Using the listing below, work out how many lines include the word "computer". Only the number is to be given.

### Data to process

Segment Open

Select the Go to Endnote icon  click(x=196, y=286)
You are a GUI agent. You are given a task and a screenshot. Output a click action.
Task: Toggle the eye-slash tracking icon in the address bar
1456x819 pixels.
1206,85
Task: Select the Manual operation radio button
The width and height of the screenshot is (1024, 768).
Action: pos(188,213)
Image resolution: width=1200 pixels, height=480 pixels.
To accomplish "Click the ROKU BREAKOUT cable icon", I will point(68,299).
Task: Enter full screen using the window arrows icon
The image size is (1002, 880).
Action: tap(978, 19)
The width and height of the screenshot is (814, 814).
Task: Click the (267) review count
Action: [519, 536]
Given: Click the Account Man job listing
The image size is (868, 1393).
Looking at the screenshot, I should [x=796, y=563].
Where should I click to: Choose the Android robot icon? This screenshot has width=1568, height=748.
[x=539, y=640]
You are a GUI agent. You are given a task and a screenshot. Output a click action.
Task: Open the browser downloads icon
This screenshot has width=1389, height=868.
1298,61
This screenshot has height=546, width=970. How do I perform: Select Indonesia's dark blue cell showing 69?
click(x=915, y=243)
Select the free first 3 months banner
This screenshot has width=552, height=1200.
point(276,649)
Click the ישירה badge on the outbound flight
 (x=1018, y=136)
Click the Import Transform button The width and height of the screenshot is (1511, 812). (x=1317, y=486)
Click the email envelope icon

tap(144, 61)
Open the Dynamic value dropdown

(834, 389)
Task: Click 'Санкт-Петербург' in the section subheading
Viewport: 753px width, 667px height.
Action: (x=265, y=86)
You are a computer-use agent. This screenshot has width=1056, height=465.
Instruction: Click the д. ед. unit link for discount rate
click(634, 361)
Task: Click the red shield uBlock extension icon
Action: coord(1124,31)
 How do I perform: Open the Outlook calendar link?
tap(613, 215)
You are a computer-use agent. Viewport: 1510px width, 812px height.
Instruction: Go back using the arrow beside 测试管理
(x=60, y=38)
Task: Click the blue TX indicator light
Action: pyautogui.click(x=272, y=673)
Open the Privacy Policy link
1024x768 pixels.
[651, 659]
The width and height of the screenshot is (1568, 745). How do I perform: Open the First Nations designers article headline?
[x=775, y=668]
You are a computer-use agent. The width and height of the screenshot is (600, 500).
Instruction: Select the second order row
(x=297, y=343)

Segment Closed

### Your solution
3